Shengen-visa.jpg

In this post, I'll be discussing the intriguing relationship between the number of asylum applications and Schengen visa rejection rates. In the past decades, political unrest, humanitarian crises, or sheer poverty have forced many people to seek refuge in Schengen countries. This made me wonder if the increase in asylum applications could be affecting the Schengen visa rejection rates for applicants from these troubled countries.

My question is: Is there a correlation between the increasing number of asylum applications from a country's citizens and the subsequent rise in rejection rates for Schengen visa applications from that country's residents?

You find out about the answer in this post but you can also find it on my GitHub page.

Additionally, I created an interactive Tableau dashboard where you can discover new insights about Schengen visa statistics.

For this post, I used the Schengen visa statistics published by the European Commission and Eurostat asylum application statistics.

Data Cleaning

Here are the some of the columns in this dataframe and what they mean:

app_country Country where the applications was made
schengen_state Schengen state that applicant applied to
consulate Schengen state consulate
app Number of Schengen visa applications
rejected Number of Schengen visa rejections
asyl_app Asylum applications made by nationals of the "application country" in "Schengen" states

Creating the Dataframe

The data of each year is stored in different excel sheets, and a third of them are not formatted the same. However, this is easily solvable with Python.

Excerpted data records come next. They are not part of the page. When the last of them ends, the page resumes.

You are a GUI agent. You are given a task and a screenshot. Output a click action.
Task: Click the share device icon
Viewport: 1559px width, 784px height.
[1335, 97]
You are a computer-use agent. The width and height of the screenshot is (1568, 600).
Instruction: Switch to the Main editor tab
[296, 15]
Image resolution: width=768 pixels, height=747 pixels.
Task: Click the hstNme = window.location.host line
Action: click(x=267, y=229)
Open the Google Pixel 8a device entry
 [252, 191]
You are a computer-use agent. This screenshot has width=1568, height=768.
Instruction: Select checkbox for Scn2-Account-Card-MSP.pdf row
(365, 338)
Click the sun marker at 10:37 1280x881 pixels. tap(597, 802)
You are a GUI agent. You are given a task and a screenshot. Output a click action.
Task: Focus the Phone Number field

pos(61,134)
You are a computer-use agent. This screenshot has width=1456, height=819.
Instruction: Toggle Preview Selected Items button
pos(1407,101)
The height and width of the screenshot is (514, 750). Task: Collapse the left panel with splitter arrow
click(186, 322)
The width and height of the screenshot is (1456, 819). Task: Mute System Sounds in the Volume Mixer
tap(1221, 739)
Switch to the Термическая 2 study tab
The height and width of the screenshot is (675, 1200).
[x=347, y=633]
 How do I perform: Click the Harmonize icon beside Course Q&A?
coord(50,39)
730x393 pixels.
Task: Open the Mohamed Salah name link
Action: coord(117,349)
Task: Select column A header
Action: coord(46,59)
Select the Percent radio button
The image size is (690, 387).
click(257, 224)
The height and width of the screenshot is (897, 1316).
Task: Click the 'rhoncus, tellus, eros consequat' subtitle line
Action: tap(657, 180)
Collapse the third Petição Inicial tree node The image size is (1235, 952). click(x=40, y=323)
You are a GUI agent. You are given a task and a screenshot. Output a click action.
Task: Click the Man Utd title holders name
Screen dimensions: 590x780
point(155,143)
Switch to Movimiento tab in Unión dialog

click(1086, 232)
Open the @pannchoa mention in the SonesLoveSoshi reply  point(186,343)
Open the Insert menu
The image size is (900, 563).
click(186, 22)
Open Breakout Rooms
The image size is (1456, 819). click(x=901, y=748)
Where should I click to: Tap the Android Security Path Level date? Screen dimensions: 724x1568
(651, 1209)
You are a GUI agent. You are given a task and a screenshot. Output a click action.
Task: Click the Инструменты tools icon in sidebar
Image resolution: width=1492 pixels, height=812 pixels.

I stored the similarly-formatted excel files in the same folder and loaded them onto Pandas. After merging them together, I used "re.findall()" to assign the proper year based on the file name which includes the year.

df = pd.DataFrame()
for f in glob.glob('.../*.xlsx'):
    data = pd.read_excel(f, sheet_name='Data for consulates')
    data['year'] = int(re.findall(r'.*([1-3][0-9]{3})', f)[0])
    df = df.append(data,ignore_index=True)

df = df.iloc[:, [0,1,2,8,9,10,12,13,-1]]

Then, I selected the relevant columns and renamed them:

column_names = ["schengen_state", "app_country", "consulate", "app","total_issued", "mev_issued", 
                "ltv", "rejected", 'year']
df.columns = column_names

Now, I need to reformat the ones that are formatted properly, starting with 2013. I add the year column manually. Then, I standardised the column names, I made sure that the original dataframe (df) and 2013 dataframe (df2013) are aligned, and replaced latter's column names with the former:

df2013 = pd.read_excel(".../synthese_2013_with_filters_en.xls", sheet_name='Complete data')
df2013['year'] = 2013
df2013 = df2013.iloc[:, [0,1,2,8,9,10,12,13,-1]]
df2013.columns = df.columns

I replicated the same process for the excel files for the years between 2009 and 2012. However, each required special attention, so I could not automate this process fully.

After I was done with this process, I put the "delinquent" data frames in a list and merged with the main data frame:

for g in df_list:
    df = df.append(g,ignore_index=True)